Le prestataire ne peut recevoir de prestations parentales

[46] Comme il a été mentionné précédemment, la loi indique clairement que les prestations parentales ne sont payables que pendant la période de prestations parentales. La loi prévoit certaines prolongations de cette période. Pour le prestataire, sa période a été prolongée de 26 semaines parce que des prestations parentales prolongées ont été choisies et de 5 semaines pendant lesquelles son enfant a été hospitalisé, pour un total de 83 semaines. Contrairement à son conjoint, le prestataire n’a reçu aucun autre type de prestation spéciale et il ne satisfait à aucune des autres circonstances qui permettraient une prolongation supplémentaire de sa période.

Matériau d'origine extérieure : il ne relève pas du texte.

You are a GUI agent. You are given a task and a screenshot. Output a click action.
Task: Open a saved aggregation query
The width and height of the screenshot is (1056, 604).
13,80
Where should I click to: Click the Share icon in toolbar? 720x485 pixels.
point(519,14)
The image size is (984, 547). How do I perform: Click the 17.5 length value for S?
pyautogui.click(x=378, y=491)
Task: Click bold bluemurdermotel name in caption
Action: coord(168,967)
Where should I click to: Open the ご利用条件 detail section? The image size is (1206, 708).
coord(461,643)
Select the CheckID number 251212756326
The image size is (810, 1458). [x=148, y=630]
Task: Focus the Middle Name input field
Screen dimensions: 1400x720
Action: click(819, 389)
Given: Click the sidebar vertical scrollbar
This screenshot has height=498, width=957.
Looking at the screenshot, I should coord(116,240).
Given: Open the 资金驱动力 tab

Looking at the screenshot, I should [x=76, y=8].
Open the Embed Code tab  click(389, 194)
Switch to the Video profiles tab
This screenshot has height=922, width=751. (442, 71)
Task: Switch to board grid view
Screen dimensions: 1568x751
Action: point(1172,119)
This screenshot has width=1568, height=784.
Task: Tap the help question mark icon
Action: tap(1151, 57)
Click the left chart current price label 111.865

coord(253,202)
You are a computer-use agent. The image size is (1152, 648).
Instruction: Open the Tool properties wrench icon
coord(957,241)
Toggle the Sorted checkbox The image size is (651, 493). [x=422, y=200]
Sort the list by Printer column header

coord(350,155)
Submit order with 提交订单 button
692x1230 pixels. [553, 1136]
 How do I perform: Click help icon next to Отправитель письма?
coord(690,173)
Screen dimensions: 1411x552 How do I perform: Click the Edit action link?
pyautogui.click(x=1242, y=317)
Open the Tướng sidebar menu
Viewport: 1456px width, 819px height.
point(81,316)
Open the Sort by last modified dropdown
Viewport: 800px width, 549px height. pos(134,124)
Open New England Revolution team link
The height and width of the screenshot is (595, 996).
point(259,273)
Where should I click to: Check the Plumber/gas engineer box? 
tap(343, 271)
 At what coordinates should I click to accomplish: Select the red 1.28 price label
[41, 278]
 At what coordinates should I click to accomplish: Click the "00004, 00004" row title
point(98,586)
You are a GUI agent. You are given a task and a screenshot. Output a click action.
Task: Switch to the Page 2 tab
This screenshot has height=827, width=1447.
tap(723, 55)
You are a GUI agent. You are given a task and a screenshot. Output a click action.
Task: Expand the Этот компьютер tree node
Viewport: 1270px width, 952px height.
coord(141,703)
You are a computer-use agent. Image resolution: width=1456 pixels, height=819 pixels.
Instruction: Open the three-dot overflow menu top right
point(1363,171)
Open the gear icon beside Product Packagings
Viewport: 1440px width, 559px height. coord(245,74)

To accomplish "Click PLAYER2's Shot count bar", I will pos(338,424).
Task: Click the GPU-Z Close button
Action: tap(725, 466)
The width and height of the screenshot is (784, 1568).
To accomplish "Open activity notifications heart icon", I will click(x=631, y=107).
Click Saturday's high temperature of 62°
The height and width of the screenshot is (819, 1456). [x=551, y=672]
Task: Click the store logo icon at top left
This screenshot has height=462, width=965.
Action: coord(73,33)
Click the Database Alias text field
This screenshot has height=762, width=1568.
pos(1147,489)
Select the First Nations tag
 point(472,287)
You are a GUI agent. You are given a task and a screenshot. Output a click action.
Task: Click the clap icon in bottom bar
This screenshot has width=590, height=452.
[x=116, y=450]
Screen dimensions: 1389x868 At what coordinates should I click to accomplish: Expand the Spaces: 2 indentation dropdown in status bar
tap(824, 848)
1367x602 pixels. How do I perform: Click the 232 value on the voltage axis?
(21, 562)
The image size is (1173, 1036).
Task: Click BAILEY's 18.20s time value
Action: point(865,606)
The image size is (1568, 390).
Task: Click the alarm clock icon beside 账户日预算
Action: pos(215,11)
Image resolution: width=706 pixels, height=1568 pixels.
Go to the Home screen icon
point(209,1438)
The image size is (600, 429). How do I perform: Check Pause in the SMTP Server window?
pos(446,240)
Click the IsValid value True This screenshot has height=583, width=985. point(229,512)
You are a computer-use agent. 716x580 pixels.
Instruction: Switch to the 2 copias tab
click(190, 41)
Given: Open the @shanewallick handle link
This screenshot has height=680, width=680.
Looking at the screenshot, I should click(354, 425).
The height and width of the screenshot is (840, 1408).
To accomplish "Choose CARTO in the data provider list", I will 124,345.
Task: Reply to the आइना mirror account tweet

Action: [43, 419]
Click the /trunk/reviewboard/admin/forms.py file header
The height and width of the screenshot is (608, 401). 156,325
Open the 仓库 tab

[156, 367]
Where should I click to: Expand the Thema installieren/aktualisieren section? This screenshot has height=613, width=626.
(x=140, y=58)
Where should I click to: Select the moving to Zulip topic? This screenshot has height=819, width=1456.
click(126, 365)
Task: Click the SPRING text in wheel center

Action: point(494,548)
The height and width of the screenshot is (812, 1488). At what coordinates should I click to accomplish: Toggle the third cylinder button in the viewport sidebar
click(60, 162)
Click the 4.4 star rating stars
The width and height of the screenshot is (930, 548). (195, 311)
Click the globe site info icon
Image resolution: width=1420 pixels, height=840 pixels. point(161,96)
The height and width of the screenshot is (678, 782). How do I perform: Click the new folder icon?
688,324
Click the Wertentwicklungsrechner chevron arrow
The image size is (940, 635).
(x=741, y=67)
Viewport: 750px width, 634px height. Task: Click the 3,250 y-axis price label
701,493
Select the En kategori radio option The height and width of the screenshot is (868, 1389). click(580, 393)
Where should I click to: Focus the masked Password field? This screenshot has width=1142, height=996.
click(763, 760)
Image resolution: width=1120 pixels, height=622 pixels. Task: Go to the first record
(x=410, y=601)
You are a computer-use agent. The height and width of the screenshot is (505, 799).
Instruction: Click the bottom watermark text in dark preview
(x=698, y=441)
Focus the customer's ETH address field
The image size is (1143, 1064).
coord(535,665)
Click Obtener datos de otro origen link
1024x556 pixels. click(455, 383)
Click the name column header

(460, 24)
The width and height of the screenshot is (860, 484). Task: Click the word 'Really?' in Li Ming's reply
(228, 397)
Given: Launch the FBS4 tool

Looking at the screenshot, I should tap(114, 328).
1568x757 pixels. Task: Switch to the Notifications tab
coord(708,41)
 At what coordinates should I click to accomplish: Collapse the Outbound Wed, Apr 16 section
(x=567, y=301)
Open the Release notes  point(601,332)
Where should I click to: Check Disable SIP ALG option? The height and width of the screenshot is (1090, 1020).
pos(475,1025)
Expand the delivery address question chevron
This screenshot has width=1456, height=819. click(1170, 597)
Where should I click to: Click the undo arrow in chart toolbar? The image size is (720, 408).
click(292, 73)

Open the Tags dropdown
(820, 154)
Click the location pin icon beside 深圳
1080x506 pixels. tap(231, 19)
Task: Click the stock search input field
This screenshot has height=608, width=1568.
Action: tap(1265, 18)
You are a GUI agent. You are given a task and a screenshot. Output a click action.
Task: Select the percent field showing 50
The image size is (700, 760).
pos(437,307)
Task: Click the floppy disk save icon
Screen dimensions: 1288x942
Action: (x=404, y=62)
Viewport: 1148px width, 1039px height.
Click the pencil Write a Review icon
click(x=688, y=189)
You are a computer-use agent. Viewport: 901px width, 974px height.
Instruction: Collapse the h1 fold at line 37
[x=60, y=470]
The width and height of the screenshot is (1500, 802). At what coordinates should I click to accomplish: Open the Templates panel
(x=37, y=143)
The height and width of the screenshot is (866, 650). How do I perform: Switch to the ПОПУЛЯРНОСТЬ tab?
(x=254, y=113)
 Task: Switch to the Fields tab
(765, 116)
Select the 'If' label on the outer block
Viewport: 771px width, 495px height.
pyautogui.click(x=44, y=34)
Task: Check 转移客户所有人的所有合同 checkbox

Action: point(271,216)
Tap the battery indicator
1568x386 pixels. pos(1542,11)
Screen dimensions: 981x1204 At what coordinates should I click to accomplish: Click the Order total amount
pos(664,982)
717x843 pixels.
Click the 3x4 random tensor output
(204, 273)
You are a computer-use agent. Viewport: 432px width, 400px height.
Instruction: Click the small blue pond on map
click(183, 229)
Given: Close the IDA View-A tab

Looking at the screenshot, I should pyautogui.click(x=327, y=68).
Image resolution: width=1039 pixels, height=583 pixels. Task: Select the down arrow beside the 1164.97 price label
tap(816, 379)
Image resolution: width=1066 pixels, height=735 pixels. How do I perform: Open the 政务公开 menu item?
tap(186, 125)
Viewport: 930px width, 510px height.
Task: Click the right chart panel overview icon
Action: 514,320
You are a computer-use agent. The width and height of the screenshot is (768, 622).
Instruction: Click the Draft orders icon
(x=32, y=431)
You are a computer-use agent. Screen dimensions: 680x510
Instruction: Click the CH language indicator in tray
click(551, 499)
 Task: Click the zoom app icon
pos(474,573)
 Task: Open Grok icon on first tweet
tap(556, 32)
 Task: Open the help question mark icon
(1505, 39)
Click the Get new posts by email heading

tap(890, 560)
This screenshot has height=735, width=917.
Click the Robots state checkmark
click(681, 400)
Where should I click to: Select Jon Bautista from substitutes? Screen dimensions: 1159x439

[47] Je comprends que le prestataire et son conjoint ont reçu des renseignements erronés de la part d’agents de Service Canada pendant une période stressante et difficile de leur vie. Je comprends que leur expérience s’est révélée frustrante et qu’ils dépendaient du fait que la prestataire recevait des prestations parentales. Je suis très sensible à leur situation. Toutefois, je dois interpréter et appliquer la loi, et je ne peux pas la réécrireNote de bas de page 36.

[48] La période de prestations parentales du prestataire a commencé la semaine où son enfant est né le 9 juillet 2021. Elle a pris fin 83 semaines plus tard, soit la semaine du 10 février 2023. Le prestataire n’a subi aucun arrêt de rémunération et n’a présenté sa demande de prestations que le 14 avril 2023, ce qui était hors de la période des prestations parentales.

Conclusion

[49] L’appel est accueilli. J’ai rendu la décision que la division générale aurait dû rendre. Le prestataire ne peut recevoir de prestations parentales.